## ACTIVITY
Beginning with the line that holds "You are a computer-use agent. 441x248 pixels." and ending with the last line, please repeat the entries exactly and omit the pictures.

Collected data entries:
* * * * * * * * *

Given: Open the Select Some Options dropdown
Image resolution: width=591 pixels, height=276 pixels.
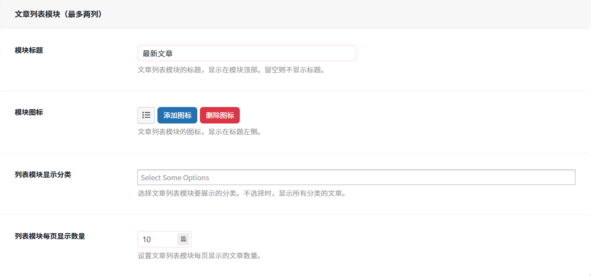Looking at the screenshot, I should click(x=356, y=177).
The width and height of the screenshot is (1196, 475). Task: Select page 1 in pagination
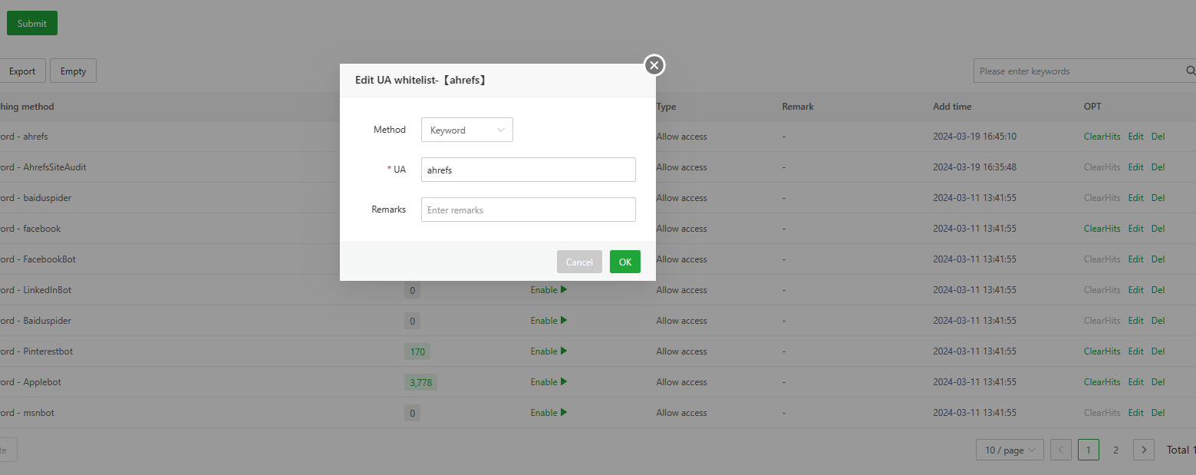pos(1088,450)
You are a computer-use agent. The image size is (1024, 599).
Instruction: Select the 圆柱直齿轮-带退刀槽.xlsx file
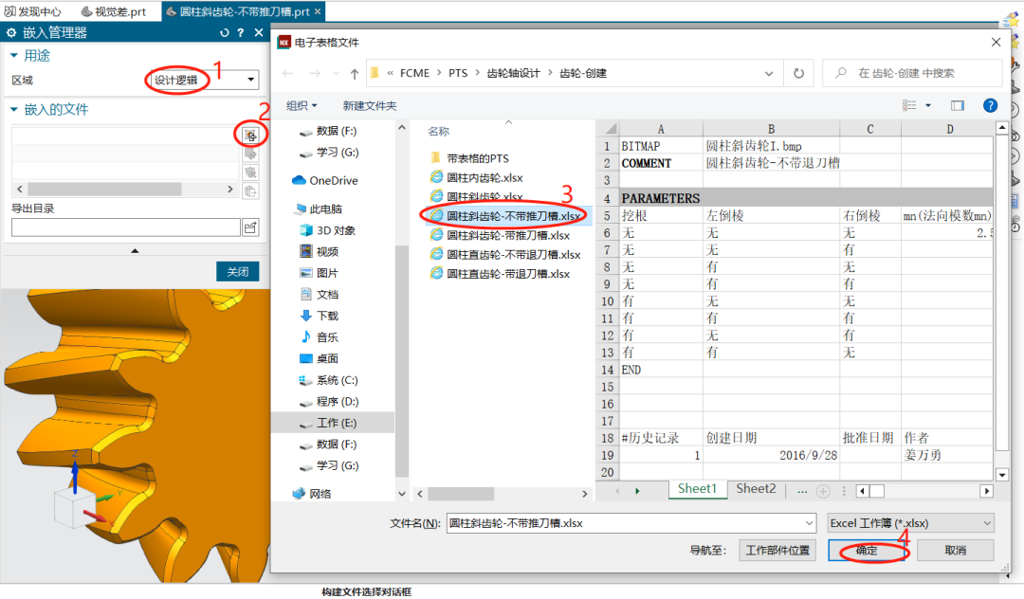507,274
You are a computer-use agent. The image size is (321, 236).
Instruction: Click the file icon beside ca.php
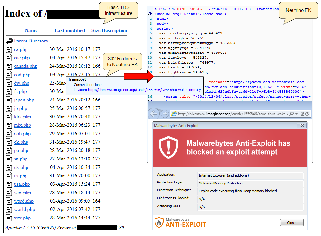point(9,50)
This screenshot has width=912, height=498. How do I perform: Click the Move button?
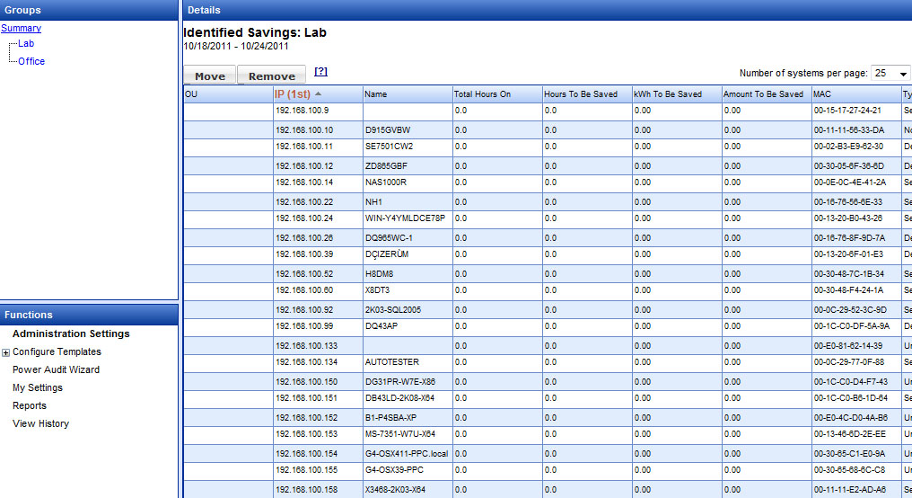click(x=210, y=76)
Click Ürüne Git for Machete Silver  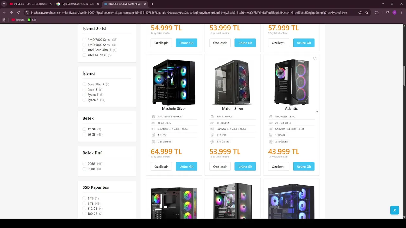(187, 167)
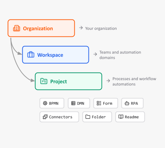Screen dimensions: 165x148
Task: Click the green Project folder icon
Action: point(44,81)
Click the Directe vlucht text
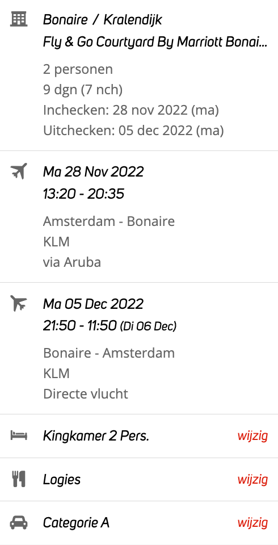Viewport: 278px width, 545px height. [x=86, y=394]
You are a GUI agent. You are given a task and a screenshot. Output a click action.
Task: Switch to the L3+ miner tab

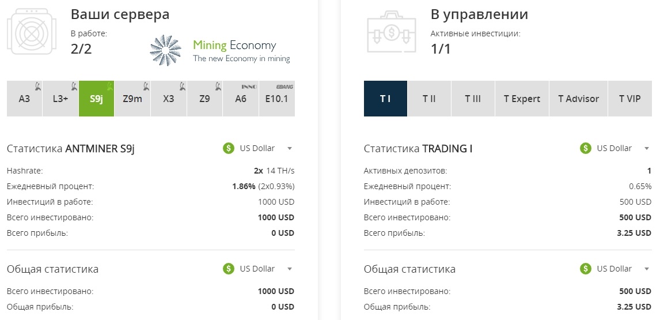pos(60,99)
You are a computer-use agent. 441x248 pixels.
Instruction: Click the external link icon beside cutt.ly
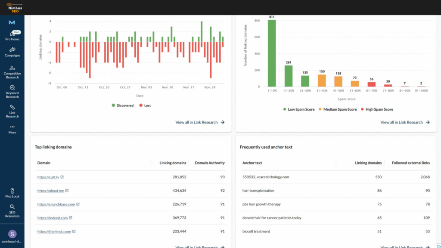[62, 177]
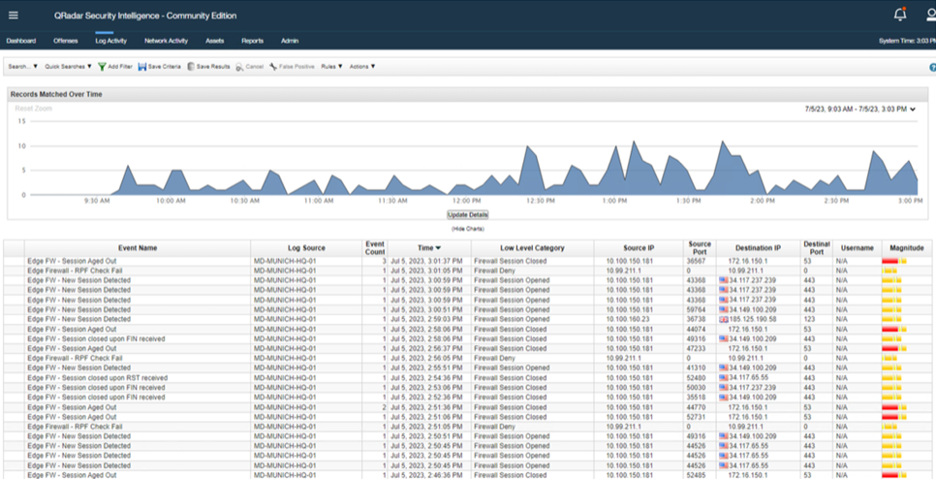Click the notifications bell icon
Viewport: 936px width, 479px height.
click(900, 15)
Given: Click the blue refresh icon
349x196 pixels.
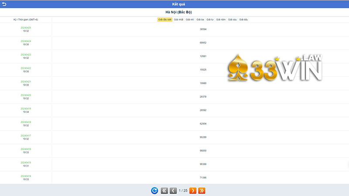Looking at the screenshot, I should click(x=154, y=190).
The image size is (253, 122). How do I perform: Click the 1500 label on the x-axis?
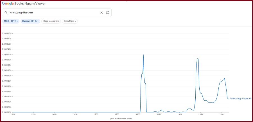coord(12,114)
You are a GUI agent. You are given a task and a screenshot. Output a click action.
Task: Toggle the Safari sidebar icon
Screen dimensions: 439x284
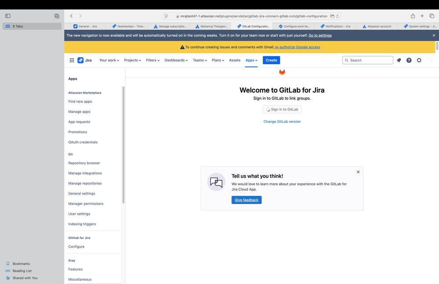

* * * * * * * * *

## RESULT OF THE EXERCISE
You are a computer-use agent. 441x248 pixels.
Instruction: Click the external link icon beside cutt.ly
[62, 177]
Click the notifications bell icon
Viewport: 936px width, 479px height.
click(900, 15)
Given: Click the blue refresh icon
349x196 pixels.
Looking at the screenshot, I should click(x=154, y=190).
The image size is (253, 122). How do I perform: Click the 1500 label on the x-axis?
coord(12,114)
You are a GUI agent. You are given a task and a screenshot. Output a click action.
Task: Toggle the Safari sidebar icon
Screen dimensions: 439x284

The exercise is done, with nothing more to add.